School subject choice may be in genes
Genetic factors may influence a student’s choice of which academic subjects to study at the age of 16, according to a study published in Scientific Reports. The results suggest that choosing to study A-levels — a 2-year course undertaken by students in England and Wales as a prerequisite for higher education — and the choice of subjects may be partly influenced by inherited factors. Students who decide to study A-levels are free to choose from over 80 different subjects. However, it is largely unknown why they differ in their choice of A-levels and what influences their decisions. Researchers from King’s College London investigated the extent to which a student’s decision to study A-levels, the choice of subjects and subsequent achievement can be explained by genetic or environmental influences. By comparing identical and non-identical twins from a UK-representative sample of 6584 twin pairs, the authors found that the choice of which subjects to study was influenced 52–80% by genetic factors and 18–23% by environment. They also found that the decision to study A-levels was influenced in equal measure by genetic (44%) and shared environmental factors (47%). The authors suggested that A-level subject choice may, in part, be based on previous educational achievement, which is partly heritable.
Most GPs not ready for e-health changes, says AMA
The Australian Medical Association (AMA) has written to the federal Health Minister Sussan Ley and Shadow Health Minister Catherine King urging them to reconsider the new rules regarding GP compliance for the new MyHealth Record system. The AMA conducted a survey across 658 practices and found that just 24% are ready to comply. The new rules that came into effect last month penalise practices that fail to upload the shared health summaries for at least 0.5% of their standardised whole-patient equivalent each quarter. Practices that can’t upload the quota are ineligible for payment under the newly branded Practice Incentives Program Digital Health Incentive. The survey found that 39.5% of practices are unable to comply and 36% of practices are unsure. Of the practices that can’t comply, the average estimate of loss of income from incentive payments was $23 400. For more on this story visit doctorportal.

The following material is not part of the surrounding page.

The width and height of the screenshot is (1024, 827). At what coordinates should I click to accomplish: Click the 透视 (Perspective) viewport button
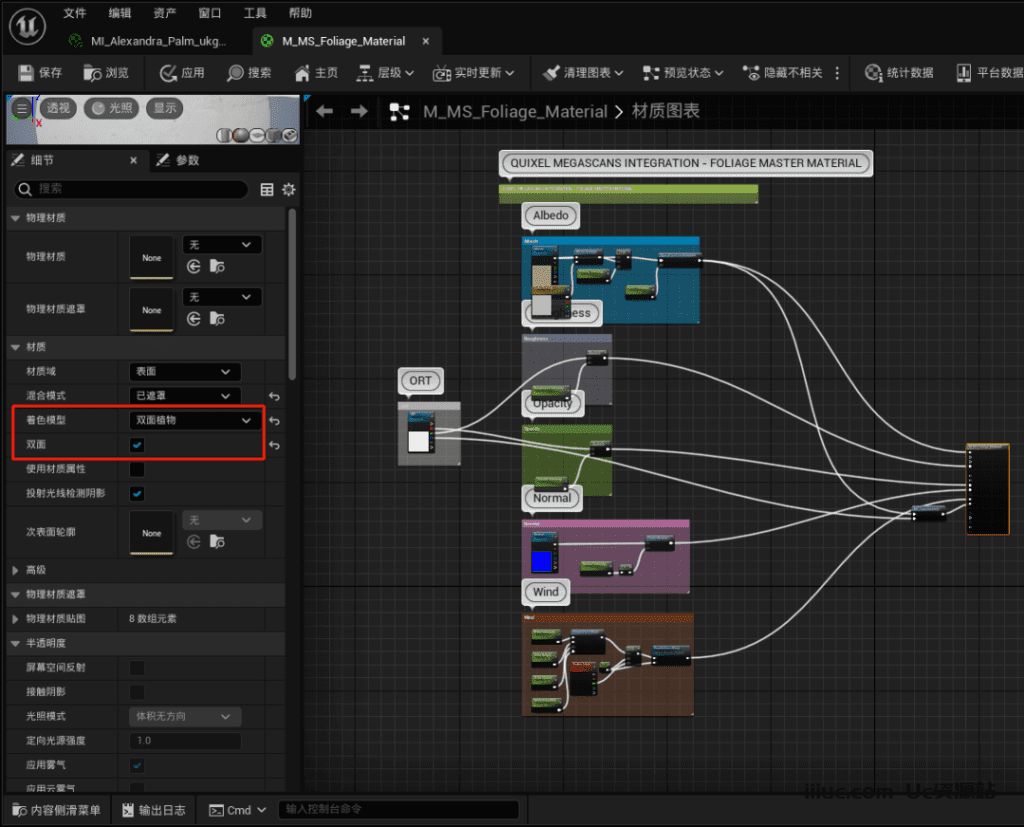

Dogged hunt for ataxia gene
Scientists from the Western University of Health Sciences in California have now linked a genetic mutation to a specific type of ataxia in humans and mice, after first being spotted in Parson Russell terrier dogs. The researchers found that the mutation affects the function of the enzyme calpain-1 – which protects against nerve death – and consequently leads to abnormal brain development and uncoordinated movement, according to the study published in Cell Reports. Calpain is an enzyme involved with learning, memory and neurodegeneration in the brain. The researchers demonstrated that during the first week after birth, mice lacking calpain-1 had a much higher rate of neuronal death in their cerebellum, as compared to normal mice, and many of their synapses failed to mature.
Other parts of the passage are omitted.